Friday, January 30, 2015



That’s what I’m going to try to do—catch you up on what’s been happening. 

Back in November, my doctor sent me for a chest x-ray because I was coughing, short of breath and unable to lay down (without losing my breath).  The x-ray showed a pleural effusion in both pleural cavities.  This meant fluid was building around my lungs (NOT in my lungs), putting pressure on them; making the lungs unable to expand fully.  The doctor sent me to the hospital for a Thoracentesis, a procedure where a needle and catheter are inserted through the ribs to the pleural cavity for the purpose of draining excess fluid.   The procedure itself wasn’t too bad until the end, when two liters of fluid had been drained out and my lung was trying to re-expand after having been collapsed under the weight of the fluid.  I coughed, struggling for breath for at least 15 minutes.   I was given another x-ray.  After waiting for the results, I was told I had a pneumothorax—a perforation of the lung.  The doctor told me the perforation most likely happened during the Thoracentesis.  He recommended I stay overnight in case of any complications and have another x-ray in the morning.  I agreed.  At 8:00 AM, I went for another x-ray.  Several hours later a physician’s assistant came to my room to say she had reviewed the x-ray—on her phone—and it looked fine.  She said I “was released to go home”.  I’m not sure how she could make out anything clearly on a cell phone, but I told her I wanted to see a doctor and get their opinion.  A couple of hours later, around 2:30, a doctor came in and said she thought I should stay.  She showed us the 8:00 AM x-ray and said the pneumothorax had not improved and fluid had filled the pleural cavity again.  
Many things with this hospital experience had been upsetting.  I chose to go home and consult my doctor.  After consultations and some research, I decided to go to a different hospital.  My doctor was now recommending a surgical procedure to relieve the excess fluid called a Pluerodesis.  A pleural effusion can occur in cases of heart disease or cancer.  If excess fluid was going to keep occurring, we were going to have to take additional steps to deal with it. 

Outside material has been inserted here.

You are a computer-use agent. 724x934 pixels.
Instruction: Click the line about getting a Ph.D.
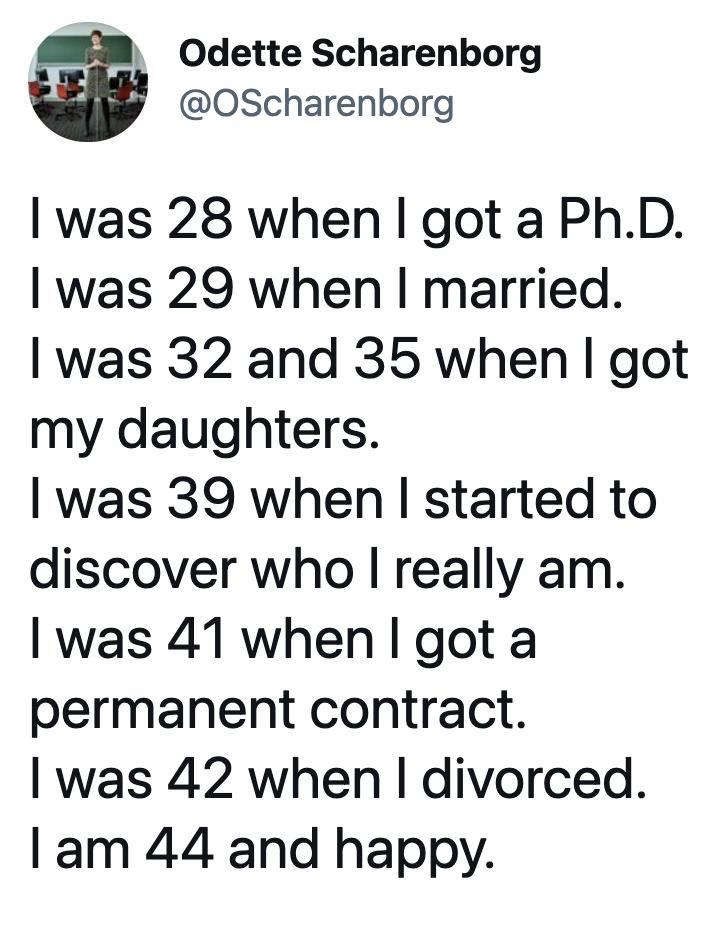point(357,222)
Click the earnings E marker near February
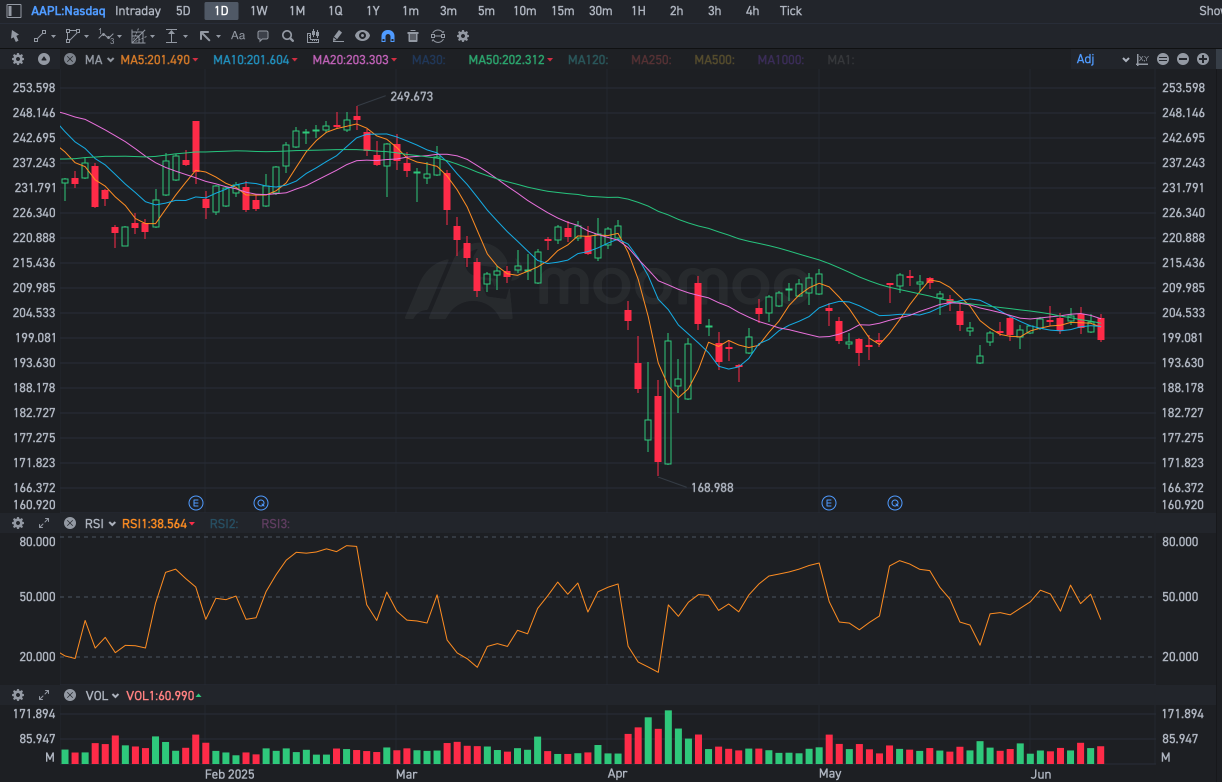Viewport: 1222px width, 782px height. click(196, 502)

I went to the other hospital to have the Pluerodesis procedure.  I sat in a hospital bed and walked the halls for exercise for a week while they ran test, brought various doctors in for consult and obtained medical records.  Finally, I went in for surgery the day before Thanksgiving.  I recovered in ICU for three days before they transferred me to the Step Down Unit.  There I had begun breathing treatments to help my lung expand again.  Due to the invasiveness of the procedure, doctors typically only do one side at a time.  My right side had the most fluid, according to x-rays.  Four days after surgery, the surgeon removed the chest tube.  A large tube had been stitched into my side to allow the fluid to drain. 

A day and a half later they sent me home.  Six weeks later, I’m still recovering.  My lung capacity is slowly increasing after being under so much pressure from the fluid.  This makes talking an effort.  I try to keep my breathing slow and regulated so my lungs aren’t stressed.  I start coughing when my lungs are working harder; trying to keep up with heavier breathing.  Also, the cold weather and wind makes me cough.  My right side is still sore where the chest drain tube was.  The surgeon said many nerves had been cut for the procedure and I’d most likely have some degree of pain long term. 
We’ve been busy since I came home from the hospital trying to get to a cancer treatment center in Atlanta.  You’d think it would be a fairly simple process, but we’ve had to take step, after step, even to get where we are now.  Currently we are going back & forth about insurance.  Please keep us in your prayers as we go through this process. 

I want to thank all of the people who have blessed me during these things.  Without naming names, I’m so grateful to each person who supported my GoFundMe account (setting it up, sharing it, contributing).  When I was in the hospital, my Husband was able to be there with me instead of having to work and we were still able to pay our bills from the funds coming in.  If you contributed money in any way, we are so grateful.  Thanks to those who check up on us, send sweet cards, steadfastly pray, run errands, encourage us, visit us, make food for me, make liposomal vitamin c,  sit with me, and bring me fresh squeezed orange juice and clothes that fit better.  I could just keep going.  The list is so long.  I’ve also enjoyed visits from family from Northern Alabama down to central Florida and many messages and texts from friends all over.   The kindness and love poured out on me is overwhelming.  My words are fewer these days, but please know I love you right back!